【映画に見る中華圏】童謡「ふるさと」に想う台湾/黄銘正監督「湾生回家」

「日本で出版された中国本を読む」のがこのマガジンの趣旨ですが、11月は読みかけの本はあるものの、取り上げるほどの本に当たりませんでした。なので、ちょうど現在、東京神田の岩波ホールで上映中の台湾映画「湾生回家」(原題同じ)を取り上げます。同作品は今後各地での上映が決まっており、上映スケジュールはこちらで確認いただけます。

◎黄銘正監督「湾生回家」http://www.wansei.com

「生まれた場所」というのは、人のその後の運命にどれほど影響を与えるものなのだろう。

たとえば、わたしが生まれたのは、母が里帰りした先の岡山県だった。
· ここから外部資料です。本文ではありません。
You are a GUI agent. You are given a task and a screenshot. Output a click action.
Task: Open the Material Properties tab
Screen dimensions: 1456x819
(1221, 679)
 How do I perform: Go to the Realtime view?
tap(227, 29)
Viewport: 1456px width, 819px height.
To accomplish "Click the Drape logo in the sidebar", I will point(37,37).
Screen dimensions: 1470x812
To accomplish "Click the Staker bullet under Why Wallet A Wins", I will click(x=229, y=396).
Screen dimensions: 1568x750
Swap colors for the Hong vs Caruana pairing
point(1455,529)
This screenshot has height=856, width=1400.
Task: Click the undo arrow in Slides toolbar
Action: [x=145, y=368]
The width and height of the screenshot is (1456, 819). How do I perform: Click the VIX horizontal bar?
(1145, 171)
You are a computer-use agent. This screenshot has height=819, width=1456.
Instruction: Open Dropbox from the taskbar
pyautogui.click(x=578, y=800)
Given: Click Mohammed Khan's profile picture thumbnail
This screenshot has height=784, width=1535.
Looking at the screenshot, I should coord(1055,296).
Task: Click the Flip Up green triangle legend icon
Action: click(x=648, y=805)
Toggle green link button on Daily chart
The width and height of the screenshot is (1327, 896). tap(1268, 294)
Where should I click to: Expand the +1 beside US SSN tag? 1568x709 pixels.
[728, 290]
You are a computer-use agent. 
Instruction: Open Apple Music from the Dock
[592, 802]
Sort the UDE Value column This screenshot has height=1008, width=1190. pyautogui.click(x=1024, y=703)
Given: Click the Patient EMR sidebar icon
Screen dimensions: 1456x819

だが、物心がついてから「あの病院で生まれたのよ」と教えられた病院はまだ今でも残っているが、特に懐かしいという想いはない。どちらかというと、その病院の並びにあった、母の育った家の方が懐かしい。そこに住む祖母に会いに行ったという思い出があるからだ。つまり、完全に「あと付け」の理由によるものだ。

もちろん、ある土地を懐かしく、狂おしく想うのは必ずしもそこに生まれたという理由だけではないだろう。わたしにとっての香港がそうだ。条件が許せば今でも香港に引っ越したいと思っている(だが、香港は住居費が高すぎる…)。しかし、14年暮らした香港と同じくらいの13年半を過ごした北京には時折遊びに行ってもいいなと思うが、香港ほどの思い入れはない。どちらも自分の意志で選び、また特に失望して離れたわけではないが、「想い」は年月の長さによるものでもないらしい。

何が自分の「記憶」を揺り動かすのだろう。何が人をある土地に狂おしいまで惹きつけるのだろう。